Aaron Fitt: Yeah, what a weird up-and-down season for the Tigers. Clemson’s RPI is strong enough (No. 25) that it could still be a No. 2 seed, but I’d like to see a couple wins in the conference tournament to make sure.
- Paul (Washington, DC): Maryland has significantly improved over the past three years under Coach Erik Bakich. With RPI around 30 reflecting a number of quality wins and playing in a tough conference, what are the chances the Terps will be rewarded this year with an at-large bid?
Aaron Fitt: Virtually no chance — just can’t overcome that 10-20 ACC record. They definitely have made progress, though. The fact that Bakich has gotten that program to a place where it is even in the discussion for an at-large spot (and inside the top 30 in the RPI) is a significant turnaround.
- Josh (San Luis Obispo, CA): What are the chances Cal Poly SLO can slip into the regional mix? Where do you see their center fielder Mitch Haniger going in this year's draft?
Aaron Fitt: With an RPI of No. 74, the chances are miniscule at best. I see Haniger as the top college position player drafted out of SoCal this year — I’ll say supplemental first round, no later than second round.
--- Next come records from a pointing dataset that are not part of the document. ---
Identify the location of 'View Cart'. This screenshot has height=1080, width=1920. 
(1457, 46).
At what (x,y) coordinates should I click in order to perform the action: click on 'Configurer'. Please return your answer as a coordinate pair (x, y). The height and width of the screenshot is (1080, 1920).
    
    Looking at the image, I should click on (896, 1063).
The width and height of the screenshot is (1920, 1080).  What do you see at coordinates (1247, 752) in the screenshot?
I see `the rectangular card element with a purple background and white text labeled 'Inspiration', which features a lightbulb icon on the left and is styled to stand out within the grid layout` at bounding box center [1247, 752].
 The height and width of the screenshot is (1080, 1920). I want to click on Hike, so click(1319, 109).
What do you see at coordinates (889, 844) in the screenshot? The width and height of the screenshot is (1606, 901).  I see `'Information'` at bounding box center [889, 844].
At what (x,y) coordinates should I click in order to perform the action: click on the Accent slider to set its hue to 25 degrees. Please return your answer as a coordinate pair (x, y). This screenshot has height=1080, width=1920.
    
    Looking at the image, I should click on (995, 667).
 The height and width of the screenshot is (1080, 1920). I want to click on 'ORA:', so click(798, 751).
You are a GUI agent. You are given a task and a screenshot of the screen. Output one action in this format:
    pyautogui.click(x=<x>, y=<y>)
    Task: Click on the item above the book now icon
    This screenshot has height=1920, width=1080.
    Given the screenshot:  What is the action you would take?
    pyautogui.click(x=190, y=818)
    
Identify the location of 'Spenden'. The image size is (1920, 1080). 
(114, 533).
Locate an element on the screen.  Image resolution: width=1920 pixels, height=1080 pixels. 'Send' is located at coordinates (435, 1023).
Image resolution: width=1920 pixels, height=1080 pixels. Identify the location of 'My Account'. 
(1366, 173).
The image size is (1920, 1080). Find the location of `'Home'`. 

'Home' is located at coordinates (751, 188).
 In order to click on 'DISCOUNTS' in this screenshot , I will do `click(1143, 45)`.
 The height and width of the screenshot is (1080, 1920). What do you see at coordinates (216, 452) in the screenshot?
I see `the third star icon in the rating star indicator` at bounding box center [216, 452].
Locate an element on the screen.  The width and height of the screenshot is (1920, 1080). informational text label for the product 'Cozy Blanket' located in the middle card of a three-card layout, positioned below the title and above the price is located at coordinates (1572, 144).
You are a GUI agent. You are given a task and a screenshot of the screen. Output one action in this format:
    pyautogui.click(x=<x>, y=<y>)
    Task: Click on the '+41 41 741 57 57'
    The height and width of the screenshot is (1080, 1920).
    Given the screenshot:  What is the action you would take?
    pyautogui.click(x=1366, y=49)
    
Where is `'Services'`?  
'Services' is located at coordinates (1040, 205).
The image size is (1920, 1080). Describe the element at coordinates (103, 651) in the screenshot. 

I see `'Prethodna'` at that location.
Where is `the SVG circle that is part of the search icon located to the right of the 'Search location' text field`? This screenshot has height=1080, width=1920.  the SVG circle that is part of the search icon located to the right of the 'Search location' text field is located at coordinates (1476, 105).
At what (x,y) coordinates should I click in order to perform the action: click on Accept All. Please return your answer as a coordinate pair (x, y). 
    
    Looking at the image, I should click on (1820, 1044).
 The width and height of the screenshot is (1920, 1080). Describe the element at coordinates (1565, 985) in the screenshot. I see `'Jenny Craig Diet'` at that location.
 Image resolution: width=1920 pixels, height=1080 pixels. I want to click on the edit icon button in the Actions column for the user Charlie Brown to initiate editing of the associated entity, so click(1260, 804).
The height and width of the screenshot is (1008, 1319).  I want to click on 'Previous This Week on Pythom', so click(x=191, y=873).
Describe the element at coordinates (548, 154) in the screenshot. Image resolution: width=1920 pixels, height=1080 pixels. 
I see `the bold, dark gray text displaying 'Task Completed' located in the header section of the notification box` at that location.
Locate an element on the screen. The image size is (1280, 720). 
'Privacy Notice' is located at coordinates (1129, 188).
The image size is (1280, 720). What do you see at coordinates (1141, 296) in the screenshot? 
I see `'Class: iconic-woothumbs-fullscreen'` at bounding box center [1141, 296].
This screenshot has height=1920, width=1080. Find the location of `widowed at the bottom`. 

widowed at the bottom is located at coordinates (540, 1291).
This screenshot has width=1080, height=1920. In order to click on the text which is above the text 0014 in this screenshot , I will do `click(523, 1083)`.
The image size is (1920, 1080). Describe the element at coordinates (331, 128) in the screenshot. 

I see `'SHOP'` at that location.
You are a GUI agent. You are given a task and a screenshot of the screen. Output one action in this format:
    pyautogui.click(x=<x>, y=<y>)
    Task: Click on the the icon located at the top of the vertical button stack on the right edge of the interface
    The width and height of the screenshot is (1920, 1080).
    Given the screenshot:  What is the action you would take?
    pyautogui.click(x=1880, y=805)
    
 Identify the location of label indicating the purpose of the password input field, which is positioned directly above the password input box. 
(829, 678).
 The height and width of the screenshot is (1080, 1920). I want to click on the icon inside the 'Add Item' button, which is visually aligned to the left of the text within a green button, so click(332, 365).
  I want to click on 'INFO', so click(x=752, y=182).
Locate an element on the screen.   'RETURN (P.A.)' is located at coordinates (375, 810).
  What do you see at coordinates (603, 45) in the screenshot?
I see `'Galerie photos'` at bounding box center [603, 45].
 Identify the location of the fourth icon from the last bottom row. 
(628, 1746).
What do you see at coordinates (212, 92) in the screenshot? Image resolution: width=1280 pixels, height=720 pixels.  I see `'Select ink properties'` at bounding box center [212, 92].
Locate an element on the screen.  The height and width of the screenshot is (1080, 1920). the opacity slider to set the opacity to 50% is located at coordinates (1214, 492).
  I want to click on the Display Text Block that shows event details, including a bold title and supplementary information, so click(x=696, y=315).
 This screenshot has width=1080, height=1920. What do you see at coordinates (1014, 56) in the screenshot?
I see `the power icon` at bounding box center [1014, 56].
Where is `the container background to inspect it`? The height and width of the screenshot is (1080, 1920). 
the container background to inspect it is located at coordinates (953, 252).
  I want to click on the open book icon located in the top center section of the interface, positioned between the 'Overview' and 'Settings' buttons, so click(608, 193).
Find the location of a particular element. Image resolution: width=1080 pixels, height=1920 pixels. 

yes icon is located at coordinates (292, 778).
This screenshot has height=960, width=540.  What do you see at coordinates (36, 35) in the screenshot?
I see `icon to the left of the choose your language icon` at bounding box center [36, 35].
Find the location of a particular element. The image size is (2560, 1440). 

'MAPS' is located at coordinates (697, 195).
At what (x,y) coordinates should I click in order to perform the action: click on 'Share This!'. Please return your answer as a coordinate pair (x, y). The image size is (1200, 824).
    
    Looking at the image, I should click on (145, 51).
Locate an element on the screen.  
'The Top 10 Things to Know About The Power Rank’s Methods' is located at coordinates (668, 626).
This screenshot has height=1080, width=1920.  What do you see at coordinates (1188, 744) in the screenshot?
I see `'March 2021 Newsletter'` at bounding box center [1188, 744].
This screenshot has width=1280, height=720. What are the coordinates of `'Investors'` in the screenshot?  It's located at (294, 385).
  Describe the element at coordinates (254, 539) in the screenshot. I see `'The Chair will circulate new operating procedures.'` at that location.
- Adam (Starkville): What does Mississippi State need to do in the SEC tournament to host a regional? How far can the Bulldog pitching staff take them in the NCAA tournament
Aaron Fitt: Just not gonna happen — too many teams ahead in the pecking order (see my answer above about Oregon State). But
I do believe MSU is very dangerous in the postseason because of that deep staff. John Manuel’s preseason Omaha sleeper might very well come through for him. We’ll see how the draw looks.
- Justin (Fullerton, CA): Tough weekend series loss for the Titans. Any chance they still host a regional? Or do you see them getting sent to UCLA as a Number 2 seed?
Aaron Fitt: Sure, there’s still a chance. RPI isn’t everything — UCLA hosted last year with an RPI outside the top 25. Of course, UCLA was the Pac-10 champion last year, and that is more meaningful than being the Big West champion, especially this year. This weekend was definitely a blow, but that lost host spot is still in play,
and the Titans are right in the mix for it.
- Jason (Minnesota): Aaron,
Quick fact to start. Vandy pitching held Raph Rhymes and Alex Yarbrough to 3 for 25 at the plate the past two weekends. Would it be fair to say that this staff may not have a true #1 starter, but it has 4 "#2 starters" in Pecoraro, Selman, Ziomek, and Beede.
Also, can Vandy do anything to earn a 2 seed?
Aaron Fitt: Great stat, Jason! It’s an interesting staff because all of those guys have serious upside, but their lack of consistency prevents any of them from being a bona fide No. 1, as you say. On any given day, those guys can beat anybodyï¿½or give you 3.1 innings. Maybe you’d rather have a solid, reliable veteran with less prospect cachet as your No. 2 — somebody more like Taylor Hill. But that is a nice group.
Aaron Fitt: OK folks, that’ll do it for this week. Thanks for all the great questions, as usual!